* What is needed: Set down the entries below exactly as written.

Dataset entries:
* * *

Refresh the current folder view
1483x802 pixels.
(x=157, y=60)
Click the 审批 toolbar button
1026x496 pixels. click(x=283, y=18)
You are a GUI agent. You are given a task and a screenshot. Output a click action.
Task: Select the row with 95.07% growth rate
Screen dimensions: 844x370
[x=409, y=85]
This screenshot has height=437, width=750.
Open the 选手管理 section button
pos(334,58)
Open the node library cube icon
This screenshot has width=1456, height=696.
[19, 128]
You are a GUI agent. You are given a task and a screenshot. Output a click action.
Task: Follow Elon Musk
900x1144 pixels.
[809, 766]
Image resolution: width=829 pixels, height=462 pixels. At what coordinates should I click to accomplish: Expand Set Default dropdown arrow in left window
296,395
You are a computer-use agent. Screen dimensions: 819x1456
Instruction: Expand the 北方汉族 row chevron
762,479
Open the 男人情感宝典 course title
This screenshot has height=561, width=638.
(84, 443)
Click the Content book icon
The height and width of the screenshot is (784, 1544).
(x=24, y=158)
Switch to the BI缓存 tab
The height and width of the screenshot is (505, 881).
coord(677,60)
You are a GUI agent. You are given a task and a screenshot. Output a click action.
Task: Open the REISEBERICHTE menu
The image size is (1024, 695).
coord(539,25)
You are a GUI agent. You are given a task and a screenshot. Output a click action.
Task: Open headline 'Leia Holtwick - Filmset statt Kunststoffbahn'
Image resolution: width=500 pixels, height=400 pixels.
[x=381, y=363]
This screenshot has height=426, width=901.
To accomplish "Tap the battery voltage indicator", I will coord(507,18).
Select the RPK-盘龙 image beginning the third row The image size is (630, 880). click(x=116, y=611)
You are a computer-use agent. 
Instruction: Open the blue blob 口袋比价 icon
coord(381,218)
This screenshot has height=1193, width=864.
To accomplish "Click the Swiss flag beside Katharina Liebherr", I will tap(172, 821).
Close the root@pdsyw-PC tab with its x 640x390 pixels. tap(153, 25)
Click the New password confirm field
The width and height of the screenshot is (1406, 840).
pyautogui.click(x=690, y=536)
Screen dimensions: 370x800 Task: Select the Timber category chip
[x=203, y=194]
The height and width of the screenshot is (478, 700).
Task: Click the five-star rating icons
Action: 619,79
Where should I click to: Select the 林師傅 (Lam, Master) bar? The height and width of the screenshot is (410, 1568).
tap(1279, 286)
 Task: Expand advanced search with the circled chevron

* * *

* Exercise result:
Refresh the current folder view
1483x802 pixels.
(x=157, y=60)
Click the 审批 toolbar button
1026x496 pixels. click(x=283, y=18)
You are a GUI agent. You are given a task and a screenshot. Output a click action.
Task: Select the row with 95.07% growth rate
Screen dimensions: 844x370
[x=409, y=85]
This screenshot has height=437, width=750.
Open the 选手管理 section button
pos(334,58)
Open the node library cube icon
This screenshot has width=1456, height=696.
[19, 128]
You are a GUI agent. You are given a task and a screenshot. Output a click action.
Task: Follow Elon Musk
900x1144 pixels.
[809, 766]
Image resolution: width=829 pixels, height=462 pixels. At what coordinates should I click to accomplish: Expand Set Default dropdown arrow in left window
296,395
You are a computer-use agent. Screen dimensions: 819x1456
Instruction: Expand the 北方汉族 row chevron
762,479
Open the 男人情感宝典 course title
This screenshot has height=561, width=638.
(84, 443)
Click the Content book icon
The height and width of the screenshot is (784, 1544).
(x=24, y=158)
Switch to the BI缓存 tab
The height and width of the screenshot is (505, 881).
coord(677,60)
You are a GUI agent. You are given a task and a screenshot. Output a click action.
Task: Open the REISEBERICHTE menu
The image size is (1024, 695).
coord(539,25)
You are a GUI agent. You are given a task and a screenshot. Output a click action.
Task: Open headline 'Leia Holtwick - Filmset statt Kunststoffbahn'
Image resolution: width=500 pixels, height=400 pixels.
[x=381, y=363]
This screenshot has height=426, width=901.
To accomplish "Tap the battery voltage indicator", I will coord(507,18).
Select the RPK-盘龙 image beginning the third row The image size is (630, 880). click(x=116, y=611)
You are a computer-use agent. 
Instruction: Open the blue blob 口袋比价 icon
coord(381,218)
This screenshot has height=1193, width=864.
To accomplish "Click the Swiss flag beside Katharina Liebherr", I will tap(172, 821).
Close the root@pdsyw-PC tab with its x 640x390 pixels. tap(153, 25)
Click the New password confirm field
The width and height of the screenshot is (1406, 840).
pyautogui.click(x=690, y=536)
Screen dimensions: 370x800 Task: Select the Timber category chip
[x=203, y=194]
The height and width of the screenshot is (478, 700).
Task: Click the five-star rating icons
Action: 619,79
Where should I click to: Select the 林師傅 (Lam, Master) bar? The height and width of the screenshot is (410, 1568).
tap(1279, 286)
 Task: Expand advanced search with the circled chevron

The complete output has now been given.